====== Given information ======

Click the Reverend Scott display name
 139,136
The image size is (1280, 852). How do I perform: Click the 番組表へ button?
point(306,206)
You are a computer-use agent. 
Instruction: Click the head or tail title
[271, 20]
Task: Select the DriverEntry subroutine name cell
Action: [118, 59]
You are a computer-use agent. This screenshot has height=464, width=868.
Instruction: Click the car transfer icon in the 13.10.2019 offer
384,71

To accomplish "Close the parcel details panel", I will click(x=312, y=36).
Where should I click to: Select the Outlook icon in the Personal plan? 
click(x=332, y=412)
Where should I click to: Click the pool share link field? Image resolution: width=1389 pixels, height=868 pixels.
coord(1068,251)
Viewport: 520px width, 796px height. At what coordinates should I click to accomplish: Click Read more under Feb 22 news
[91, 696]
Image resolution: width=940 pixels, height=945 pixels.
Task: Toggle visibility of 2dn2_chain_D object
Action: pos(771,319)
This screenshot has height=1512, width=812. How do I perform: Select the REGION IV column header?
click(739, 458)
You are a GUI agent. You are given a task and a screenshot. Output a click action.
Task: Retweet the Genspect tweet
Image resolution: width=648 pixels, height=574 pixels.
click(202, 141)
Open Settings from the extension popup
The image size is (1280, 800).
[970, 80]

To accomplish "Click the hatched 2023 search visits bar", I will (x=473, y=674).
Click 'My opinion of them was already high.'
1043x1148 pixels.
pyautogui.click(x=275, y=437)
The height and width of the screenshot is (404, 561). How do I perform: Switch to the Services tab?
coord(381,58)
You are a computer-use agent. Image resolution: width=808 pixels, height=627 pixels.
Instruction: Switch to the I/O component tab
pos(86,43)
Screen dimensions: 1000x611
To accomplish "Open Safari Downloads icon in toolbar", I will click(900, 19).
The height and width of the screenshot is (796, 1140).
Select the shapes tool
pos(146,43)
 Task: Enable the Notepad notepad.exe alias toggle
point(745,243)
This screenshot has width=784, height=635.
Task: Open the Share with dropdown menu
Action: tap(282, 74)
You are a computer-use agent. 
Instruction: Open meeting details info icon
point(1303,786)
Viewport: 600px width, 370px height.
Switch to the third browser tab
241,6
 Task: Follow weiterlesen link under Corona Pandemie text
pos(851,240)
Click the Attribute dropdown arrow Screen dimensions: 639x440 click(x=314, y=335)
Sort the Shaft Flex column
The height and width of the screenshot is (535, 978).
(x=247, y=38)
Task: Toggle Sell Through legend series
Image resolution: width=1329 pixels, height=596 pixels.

======

* Goal of the exercise *
Could you give again exactly the lines from the line containing "Switch to the third browser tab" through the final line of the data above, and no others?

* Output for this task *
Switch to the third browser tab
241,6
 Task: Follow weiterlesen link under Corona Pandemie text
pos(851,240)
Click the Attribute dropdown arrow Screen dimensions: 639x440 click(x=314, y=335)
Sort the Shaft Flex column
The height and width of the screenshot is (535, 978).
(x=247, y=38)
Task: Toggle Sell Through legend series
Image resolution: width=1329 pixels, height=596 pixels.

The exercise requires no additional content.